A smile is a powerful way for you to communicate. But if you feel self-conscious about your teeth, you may lose this power by not smiling at all or by covering your mouth when
you smile. With advances in modern dentistry, there’s no reason you should be unhappy with the way your teeth look. Cosmetic bonding, often called resin bonding, is when a tooth coloured resin is bonded to your teeth, then sculpted into proper shape. The resin is a composite of liquid acrylic and tiny particles of glass. The composite resin forms a durable, strain- resistant surface that can be polished to mimic the texture of your natural teeth. In the past, if your tooth was chipped, stained, or cracked, you would probably receive a crown. Today, bonding is a quick and easy solution for many of these problems. The procedure is relatively inexpensive, and it lasts for several years (approximately 5 years). The shape and / or colour of teeth can be changed in a relatively short time, influencing the patient’s smile significantly. While bonding is a wonderful technique, it will not solve all restorative dental problems. Where a large portion of the tooth surface damaged, a veneer crown may be more advisable. Also, crowns can be placed if there is gross need for change in tooth shape or colour. If only tooth colour change is needed, bleaching or microabrasion are other alternatives to bonding.
USES FOR BONDING
Whether or not bonding is a good choice for you depends on the size and part of your tooth that needs restoration. However, bonding provides simple and effective solutions for teeth that are:
- Broken or chipped
- Discolored or stained
- Malformed or crooked
- Worn or abraded
- Cracked or pitted
- Widely spaced or uneven
In addition to the above examples, bonding can also restore cavities in front and back teeth, replace old or unattractive “silver fillings,” and repair root abrasions to help prevent cavities and root sensitivity.

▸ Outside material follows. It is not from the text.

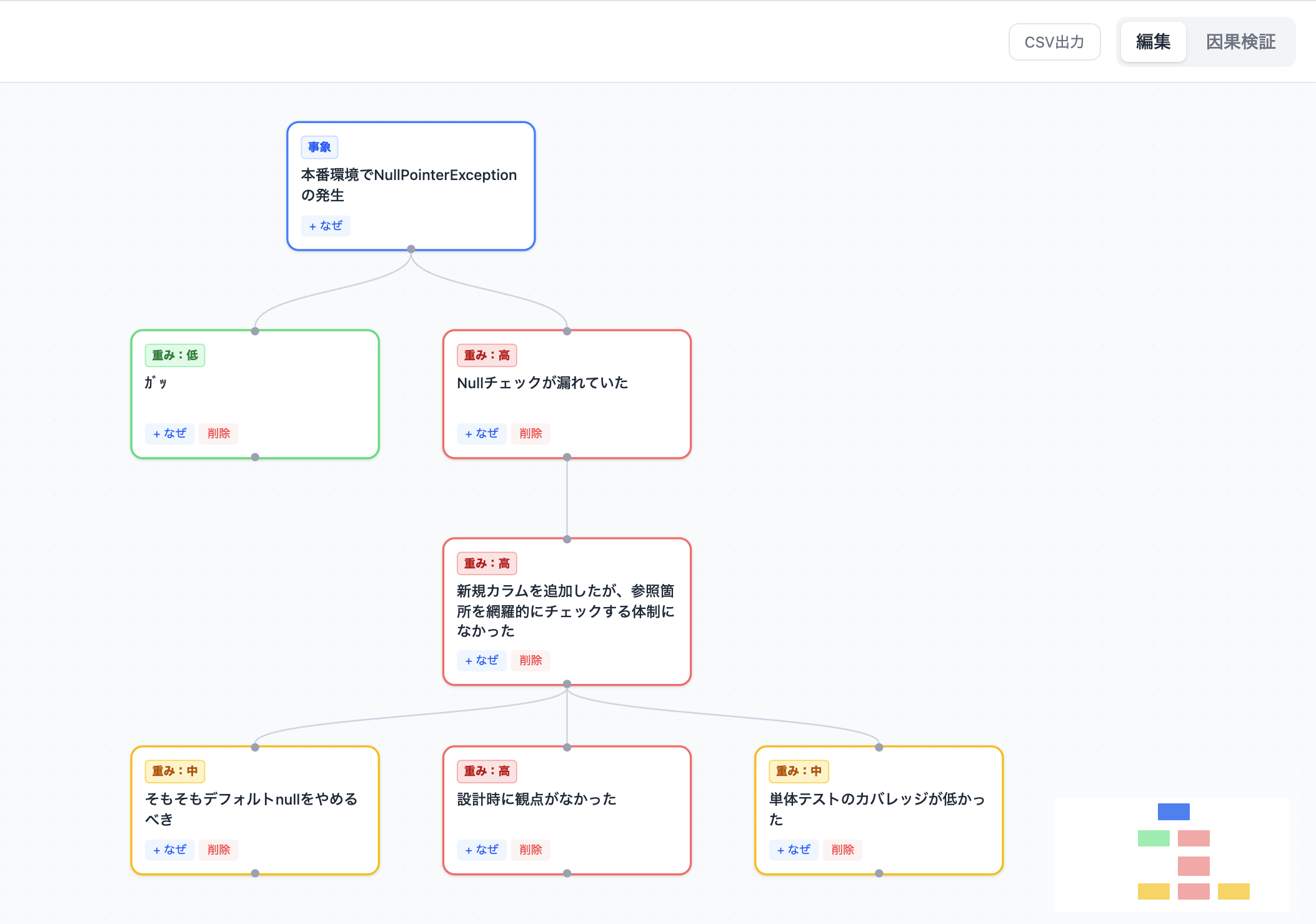
Task: Add a なぜ cause to the 単体テスト node
Action: [x=794, y=850]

Because the tooth surface is left intact, bonding isn’t painful and doesn’t harm the tooth. The procedure is normally completed without local anesthetic or tooth preparation. In most cases, bonding requires only one visit to the dentist. To bond a tooth, the surface of the tooth is etched with a mild acidic solution; this creates micropores (tiny crevices
in the enamel), making the tooth more porous and receptive to the plastic bonding material. Next, the soft, pliable resin is spread over the tooth in layers. A bright beam of light locks the resin onto the tooth surface. Each layer hardens in minutes. After the last coat has been applied and hardened, the bonded material is shaped and polished.
The resin comes in many shades. Your dentist will match the resin to the shade of your natural teeth.
- First, the tooth is etched with a chemical agent.
- Then, liquid resin is painted on in layers.
- Next, each layer of resin is hardened with a high-intensity light.
- Last, the bonded material is shaped and polished.
If you have any further questions, ask your dentist about today’s advances in cosmetic dentistry to improve your smile.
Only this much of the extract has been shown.